The July 8 event, called the ‘Blue Summer Campaign Kick-Off,’ is being spearheaded by the New Hampshire House and Senate Democrats.

New Hampshire is a key swing state in the general election and Newsom, who is a top surrogate for President Joe Biden’s 2024 re-election campaign, will also be campaigning for the president and other Democrats up and down the ticket during his stop in the Granite State, according to sources familiar with his plans.

‘We look forward to welcoming Governor Newsom to New Hampshire to campaign on behalf of President Joe Biden and Vice President Kamala Harris as we work to once again defeat Donald Trump,’ longtime New Hampshire Democratic Party chair Ray Buckley said in a statement.

Arguing that ‘Trump has grown increasingly unhinged in his campaign for power,’ Buckley emphasized that ‘it’s never been more important to mobilize Democrats across the state to defeat him and re-elect our President, Joe Biden, who has consistently fought for and delivered for New Hampshire.’

Newsom assured reporters in the spin room after Thursday night’s presidential debate that he remained firmly behind Biden — who has faced significant criticism even from members of his own party for a lackluster performance.

‘I will never turn my back on President Biden,’ Newsom said on Thursday in a comment that appeared designed to dispel rumors that he’s running a shadow campaign. ‘I don’t know a Democrat in my party that would do so. And especially after tonight, we have his back.’

Newsom added: ‘I spent a lot of time with him. I know Joe Biden. I know what he’s accomplished in the last three and a half years. I know what he’s capable of.

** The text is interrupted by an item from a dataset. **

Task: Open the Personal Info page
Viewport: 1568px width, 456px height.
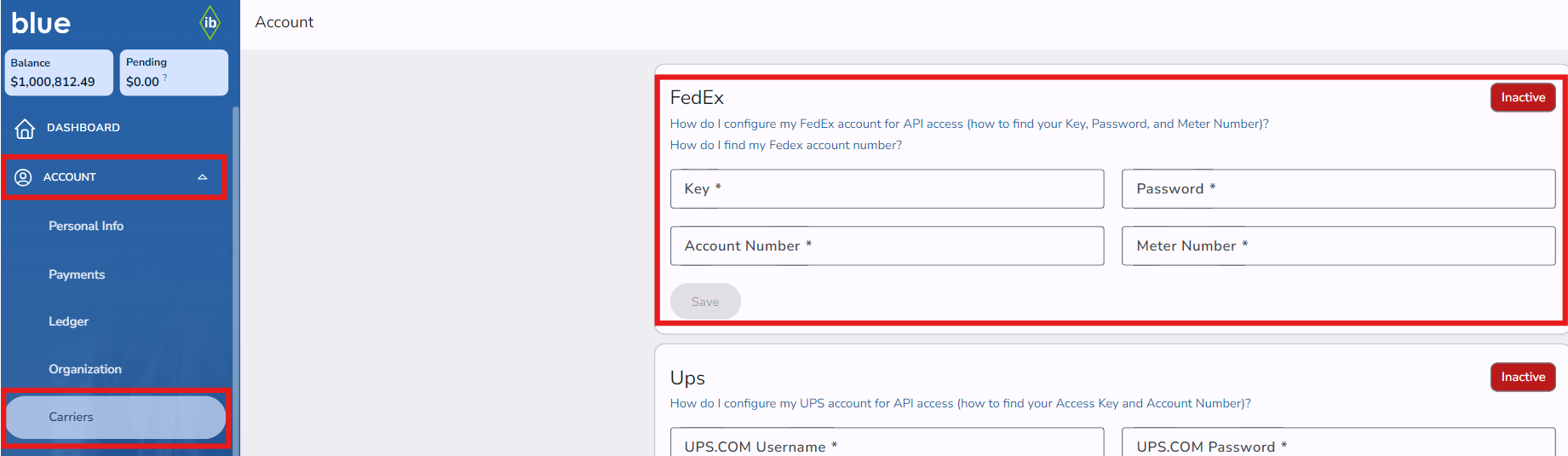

And I have no trepidations.’

Leading up to the debate, rumors continued to swirl that Newsom, a possible future contender for his party’s presidential nomination, had been tapped as a Biden surrogate leading up to the November presidential election.

When pressed if he was ‘ready to take on Donald Trump’ – a question that hinted at the rumors that he could be a potential replacement for Biden – Newsom again denied any ulterior motives.

Last year, Biden told a group of world leaders that Newsom ‘could have the job I’m looking for’ if he wanted it, a joking reference that nevertheless alluded to Biden’s diminished approval rating and the rising discontent within his party.

‘I want to talk about Governor Newsom. I want to thank him. He’s been one hell of a governor, man,’ Biden said during a welcome reception for Asia-Pacific Economic Cooperation (APEC) leaders in San Francisco. ‘Matter of fact, he could be anything he wants. He could have the job I’m looking for.’

Sen. John Fetterman, D-Pa., also accused Newsom of running a shadow campaign for the presidency last year, roughly around the same time that Newsom engaged in a debate with Republican Florida Gov. Ron DeSantis that was hosted by Fox News’ Sean Hannity. 

‘Let me say something that might be uncomfortable,’ Fetterman said at a Democratic Party dinner in Iowa. ‘Right now there are two additional Democrats running for Pennsylvania, excuse me, running for president right now. One, one is a congressman from Minnesota. The other one is the governor of California. They’re both running for president, but only one had the guts to announce it.’

Biden has given no indication that he plans to drop out of the race. 

Fox News Digital’s Paul Steinhauser, Stepheny Price, Aubrie Spady and Cameron Cawthorne contributed to this report.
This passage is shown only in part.